Identification of a novel DNA binding site for nuclear orphan receptor OR1

The nuclear orphan receptor OR1 has been shown to bind as a heterodimer with retinoid X receptor (RXR) to direct repeat 4 (DR4) response elements. It remained unclear, however, whether this represents the only or the optimal binding site for this receptor, Therefore, we performed a DNA binding site selection assay that allows the identification of novel DNA binding sites for OR1 in an unbiased manner.
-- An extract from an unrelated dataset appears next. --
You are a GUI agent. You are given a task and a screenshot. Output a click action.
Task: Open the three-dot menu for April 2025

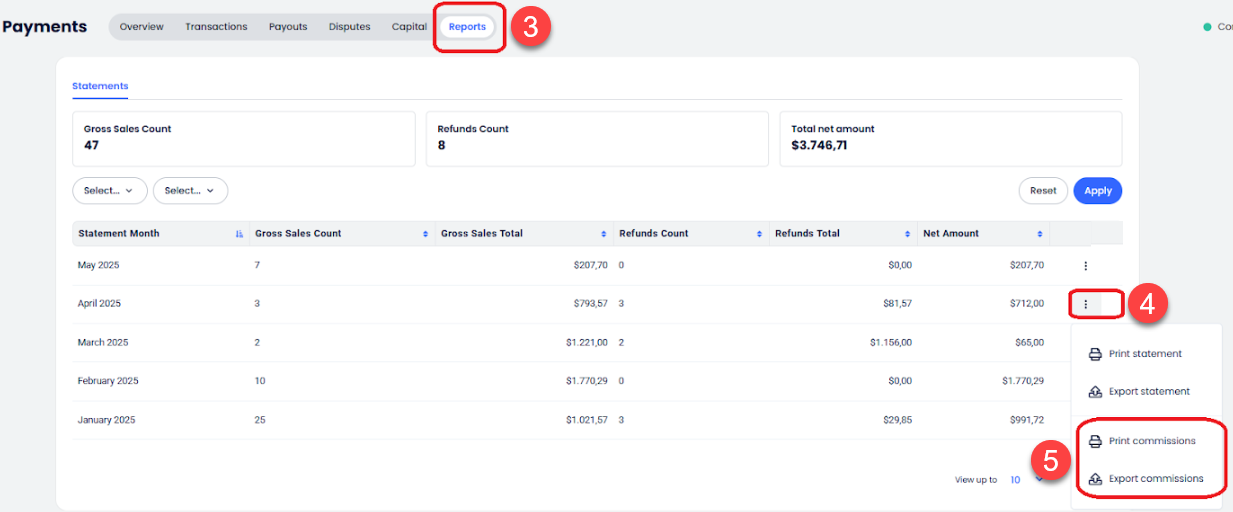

While ORI alone was not able to select a specific sequence from the pool of oligonucleotides, the OR1/RXR heterodimer selected a highly conserved DR1 element, termed DR1s, with two AG-GTCA motifs spaced by one adenosine, The functional activity of the consensus binding site was verified in transient transfection assays and corroborated by in vitro studies. Based on the sequence of the consensus DR1s, we located putative natural binding sites in the 5'-promoter flanking regions of the rat S14 gene and the rat cholecystokinin type A receptor gene. Furthermore, we could show that although the OR1/RXR heterodimer has a distinct binding orientation on a DR4 element, it is able to bind in both orientations to the DR1s element. The OR1 paralog LXR alpha does not bind as a heterodimer with RXR to the DR1s element, indicating that these receptors, despite their homology, are involved in the regulation of different sets of genes.